The others laughed and Kane felt his face burn. He was well and truly buffaloed and he knew it.
“Mister, the next time I'm down har, I'll gun you fer sure,” Kane said, the taste of yet another defeat at the hands of the bandit ferryman like dry ashes in his mouth.
Young smiled. “Me an' my woman will be waiting.” He slapped his hands together. “Now, are you ready to cross? Cash in advance, Marshal, if you please.”
Kane's shoulders slumped. “Sam, get the wagon on board.” He stood in the stirrups and reached into his pocket, his breath sighing through his lips like a mournful wind.

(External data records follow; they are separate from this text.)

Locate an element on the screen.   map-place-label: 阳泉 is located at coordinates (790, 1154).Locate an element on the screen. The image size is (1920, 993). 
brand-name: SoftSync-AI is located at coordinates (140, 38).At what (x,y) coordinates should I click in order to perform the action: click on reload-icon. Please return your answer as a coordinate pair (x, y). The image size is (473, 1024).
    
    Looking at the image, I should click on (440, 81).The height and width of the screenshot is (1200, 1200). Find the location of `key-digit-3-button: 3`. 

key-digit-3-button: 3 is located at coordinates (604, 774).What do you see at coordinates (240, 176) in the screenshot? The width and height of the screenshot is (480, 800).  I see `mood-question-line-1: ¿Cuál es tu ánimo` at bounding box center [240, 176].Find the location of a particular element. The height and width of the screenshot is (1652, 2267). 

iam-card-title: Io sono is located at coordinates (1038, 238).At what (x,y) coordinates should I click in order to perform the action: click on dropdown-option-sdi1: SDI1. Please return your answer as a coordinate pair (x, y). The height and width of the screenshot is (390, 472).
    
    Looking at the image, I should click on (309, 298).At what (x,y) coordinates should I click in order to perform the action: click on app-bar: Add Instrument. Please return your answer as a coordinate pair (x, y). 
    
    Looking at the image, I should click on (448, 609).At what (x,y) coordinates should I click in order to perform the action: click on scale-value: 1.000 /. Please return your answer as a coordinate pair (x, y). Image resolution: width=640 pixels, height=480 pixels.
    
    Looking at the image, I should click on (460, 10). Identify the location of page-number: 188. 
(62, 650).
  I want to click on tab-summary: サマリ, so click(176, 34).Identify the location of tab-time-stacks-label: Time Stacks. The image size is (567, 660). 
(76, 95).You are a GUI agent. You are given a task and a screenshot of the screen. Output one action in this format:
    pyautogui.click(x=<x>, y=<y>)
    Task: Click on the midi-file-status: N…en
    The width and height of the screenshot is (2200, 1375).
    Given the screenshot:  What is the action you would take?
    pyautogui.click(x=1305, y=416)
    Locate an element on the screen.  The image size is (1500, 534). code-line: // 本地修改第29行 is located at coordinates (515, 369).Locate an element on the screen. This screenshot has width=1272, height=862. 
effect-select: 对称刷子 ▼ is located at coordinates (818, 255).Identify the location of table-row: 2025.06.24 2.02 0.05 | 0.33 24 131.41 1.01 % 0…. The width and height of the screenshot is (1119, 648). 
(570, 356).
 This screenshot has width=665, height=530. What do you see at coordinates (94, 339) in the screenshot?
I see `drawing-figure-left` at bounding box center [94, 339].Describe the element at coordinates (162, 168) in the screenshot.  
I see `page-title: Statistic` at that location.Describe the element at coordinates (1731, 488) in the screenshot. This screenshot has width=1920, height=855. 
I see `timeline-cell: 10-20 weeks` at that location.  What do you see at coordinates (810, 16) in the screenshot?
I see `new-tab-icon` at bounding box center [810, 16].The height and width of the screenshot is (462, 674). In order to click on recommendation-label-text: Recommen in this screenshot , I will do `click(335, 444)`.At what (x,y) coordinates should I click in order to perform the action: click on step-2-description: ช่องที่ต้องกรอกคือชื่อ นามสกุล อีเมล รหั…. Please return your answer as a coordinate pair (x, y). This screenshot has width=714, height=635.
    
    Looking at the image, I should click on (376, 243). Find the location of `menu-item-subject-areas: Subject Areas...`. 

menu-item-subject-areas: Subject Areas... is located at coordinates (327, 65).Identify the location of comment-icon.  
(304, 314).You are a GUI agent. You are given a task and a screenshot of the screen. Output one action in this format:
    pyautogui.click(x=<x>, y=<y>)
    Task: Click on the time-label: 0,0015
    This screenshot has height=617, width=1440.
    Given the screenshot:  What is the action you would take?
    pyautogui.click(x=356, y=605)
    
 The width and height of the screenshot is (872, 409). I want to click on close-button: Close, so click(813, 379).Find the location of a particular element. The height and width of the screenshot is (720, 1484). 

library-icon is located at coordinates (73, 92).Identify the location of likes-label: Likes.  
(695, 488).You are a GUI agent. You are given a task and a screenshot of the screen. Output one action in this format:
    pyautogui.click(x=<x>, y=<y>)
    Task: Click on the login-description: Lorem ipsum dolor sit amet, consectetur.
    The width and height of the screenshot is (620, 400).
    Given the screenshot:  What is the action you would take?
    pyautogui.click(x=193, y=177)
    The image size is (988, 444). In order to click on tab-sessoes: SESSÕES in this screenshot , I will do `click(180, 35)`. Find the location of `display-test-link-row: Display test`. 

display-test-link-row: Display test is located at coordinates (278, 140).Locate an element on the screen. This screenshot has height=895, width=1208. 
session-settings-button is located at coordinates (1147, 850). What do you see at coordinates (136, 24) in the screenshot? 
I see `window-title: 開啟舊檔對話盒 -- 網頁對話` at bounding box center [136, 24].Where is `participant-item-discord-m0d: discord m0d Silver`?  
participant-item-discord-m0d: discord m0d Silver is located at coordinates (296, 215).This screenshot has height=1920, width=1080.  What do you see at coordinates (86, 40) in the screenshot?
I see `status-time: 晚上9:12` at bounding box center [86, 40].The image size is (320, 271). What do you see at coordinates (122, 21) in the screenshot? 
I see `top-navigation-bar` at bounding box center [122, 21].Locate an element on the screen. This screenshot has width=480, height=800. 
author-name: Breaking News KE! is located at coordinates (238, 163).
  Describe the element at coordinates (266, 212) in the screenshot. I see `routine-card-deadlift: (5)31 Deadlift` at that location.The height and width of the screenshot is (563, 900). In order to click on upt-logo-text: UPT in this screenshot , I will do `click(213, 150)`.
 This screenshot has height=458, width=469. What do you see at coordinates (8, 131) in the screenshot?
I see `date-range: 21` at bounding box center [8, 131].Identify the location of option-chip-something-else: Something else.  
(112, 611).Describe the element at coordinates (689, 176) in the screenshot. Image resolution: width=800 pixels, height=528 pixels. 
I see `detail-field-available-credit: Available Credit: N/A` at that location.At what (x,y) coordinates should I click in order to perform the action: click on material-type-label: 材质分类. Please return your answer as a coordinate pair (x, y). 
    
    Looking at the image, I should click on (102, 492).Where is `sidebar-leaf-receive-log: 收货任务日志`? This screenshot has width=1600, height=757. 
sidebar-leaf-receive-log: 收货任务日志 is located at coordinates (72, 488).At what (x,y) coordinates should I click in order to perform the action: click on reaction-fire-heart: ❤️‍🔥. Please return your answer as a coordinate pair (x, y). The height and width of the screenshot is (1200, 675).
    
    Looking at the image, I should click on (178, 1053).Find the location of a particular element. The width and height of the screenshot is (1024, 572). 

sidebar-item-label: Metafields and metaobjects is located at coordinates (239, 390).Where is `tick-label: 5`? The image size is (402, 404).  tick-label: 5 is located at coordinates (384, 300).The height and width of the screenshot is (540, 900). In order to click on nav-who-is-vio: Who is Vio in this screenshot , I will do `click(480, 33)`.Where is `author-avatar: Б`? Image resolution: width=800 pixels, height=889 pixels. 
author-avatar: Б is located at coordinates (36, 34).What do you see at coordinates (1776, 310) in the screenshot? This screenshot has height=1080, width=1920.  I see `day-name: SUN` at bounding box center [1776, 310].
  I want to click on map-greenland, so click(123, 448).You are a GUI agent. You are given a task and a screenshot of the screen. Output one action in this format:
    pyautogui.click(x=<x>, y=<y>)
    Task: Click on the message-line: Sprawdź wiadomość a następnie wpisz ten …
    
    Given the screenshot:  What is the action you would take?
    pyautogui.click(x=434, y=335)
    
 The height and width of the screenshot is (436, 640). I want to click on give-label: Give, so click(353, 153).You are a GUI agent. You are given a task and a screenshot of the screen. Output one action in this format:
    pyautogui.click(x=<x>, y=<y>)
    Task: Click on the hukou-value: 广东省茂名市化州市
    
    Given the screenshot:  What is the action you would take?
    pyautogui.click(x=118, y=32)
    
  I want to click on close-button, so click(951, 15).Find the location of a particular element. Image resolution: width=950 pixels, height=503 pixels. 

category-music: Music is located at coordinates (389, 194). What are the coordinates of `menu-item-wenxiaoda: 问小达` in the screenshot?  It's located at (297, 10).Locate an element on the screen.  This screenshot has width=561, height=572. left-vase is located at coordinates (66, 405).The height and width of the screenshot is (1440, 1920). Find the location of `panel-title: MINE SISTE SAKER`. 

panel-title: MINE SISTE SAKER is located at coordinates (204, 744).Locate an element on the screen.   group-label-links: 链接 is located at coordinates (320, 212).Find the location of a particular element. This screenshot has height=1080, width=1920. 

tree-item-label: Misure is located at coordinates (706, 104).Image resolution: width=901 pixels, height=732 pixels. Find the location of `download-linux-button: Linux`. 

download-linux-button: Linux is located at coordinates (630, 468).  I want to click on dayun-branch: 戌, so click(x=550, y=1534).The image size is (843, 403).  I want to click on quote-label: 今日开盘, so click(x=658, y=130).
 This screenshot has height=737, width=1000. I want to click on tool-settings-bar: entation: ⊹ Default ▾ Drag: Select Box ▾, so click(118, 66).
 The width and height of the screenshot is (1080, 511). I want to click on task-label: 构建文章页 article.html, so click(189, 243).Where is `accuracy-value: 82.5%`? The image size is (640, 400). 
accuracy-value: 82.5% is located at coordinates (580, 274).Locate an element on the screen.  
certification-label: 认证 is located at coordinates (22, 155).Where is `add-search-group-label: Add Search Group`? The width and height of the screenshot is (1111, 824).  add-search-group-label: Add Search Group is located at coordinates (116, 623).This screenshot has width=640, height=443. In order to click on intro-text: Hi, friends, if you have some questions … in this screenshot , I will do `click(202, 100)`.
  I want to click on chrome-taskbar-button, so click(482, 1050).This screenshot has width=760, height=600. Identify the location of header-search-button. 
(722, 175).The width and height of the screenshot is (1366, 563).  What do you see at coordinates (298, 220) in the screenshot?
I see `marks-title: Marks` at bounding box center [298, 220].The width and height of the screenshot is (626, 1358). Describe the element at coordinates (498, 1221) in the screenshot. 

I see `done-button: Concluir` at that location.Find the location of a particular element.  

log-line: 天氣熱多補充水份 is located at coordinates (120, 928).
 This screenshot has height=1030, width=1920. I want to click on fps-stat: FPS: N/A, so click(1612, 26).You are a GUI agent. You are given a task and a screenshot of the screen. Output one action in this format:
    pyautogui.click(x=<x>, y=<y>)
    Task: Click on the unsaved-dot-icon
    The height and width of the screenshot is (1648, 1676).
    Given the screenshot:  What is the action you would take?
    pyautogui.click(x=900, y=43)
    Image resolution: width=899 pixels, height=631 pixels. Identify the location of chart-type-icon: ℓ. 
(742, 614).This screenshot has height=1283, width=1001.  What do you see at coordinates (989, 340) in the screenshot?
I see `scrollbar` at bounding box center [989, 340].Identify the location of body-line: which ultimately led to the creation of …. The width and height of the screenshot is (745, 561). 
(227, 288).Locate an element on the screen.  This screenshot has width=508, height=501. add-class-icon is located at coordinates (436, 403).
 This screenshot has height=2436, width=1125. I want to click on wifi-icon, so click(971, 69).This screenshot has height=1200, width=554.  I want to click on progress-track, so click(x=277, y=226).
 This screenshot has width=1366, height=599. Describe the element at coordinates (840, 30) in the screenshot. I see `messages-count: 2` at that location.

After he paid Young, Kane led his horse onto the ferry. He stood at the side of the wagon, watching Young with resentful eyes as the man took up the slack on the rope and prepared to haul. The hole the missing two dollars and fifty cents had left in his pocket made Kane's pants feel light and he nursed his anger to keep it warm.
The Cheyenne woman, not pretty but lithe and slender, had moved closer to the ferry. The Sharps was now slanted across her breasts, but her black eyes never left Kane's face. She was obviously ready for anything that might happen.
As the ferry pulled away from the gravel bank, Amos Albright pushed his face against the iron straps of the cage and yelled at the woman, “Come on over here, li'l squaw. See what I got fer you.” The others laughed and hooted. Emboldened, a grinning Albright stuck his arm through the bars and wiggled his fingers in a suggestive manner. “Come here, honey. Just a li'l closer now.”
Kane's gun cleared the leather fast and he brought the barrel down on Albright's wrist. The man yelped and pulled his arm back. “What the hell did you do that fer?” Albright demanded, his lips pursed as he clutched at his bruised wrist.
“I get seasick,” Kane said. “Makes me a might testy.”
The Cheyenne woman lowered her rifle and held it across the top of her thighs. Kane wasn't sure, but she didn't seem as ready anymore. There might even have been a hint of a smile on her lips.